══ Data in this exercise

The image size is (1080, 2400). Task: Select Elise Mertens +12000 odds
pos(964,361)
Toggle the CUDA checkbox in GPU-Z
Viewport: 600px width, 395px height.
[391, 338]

════

= Task goal =
The records shown above are to be copied exactly, every one of them.

= Solution to this task =
The image size is (1080, 2400). Task: Select Elise Mertens +12000 odds
pos(964,361)
Toggle the CUDA checkbox in GPU-Z
Viewport: 600px width, 395px height.
[391, 338]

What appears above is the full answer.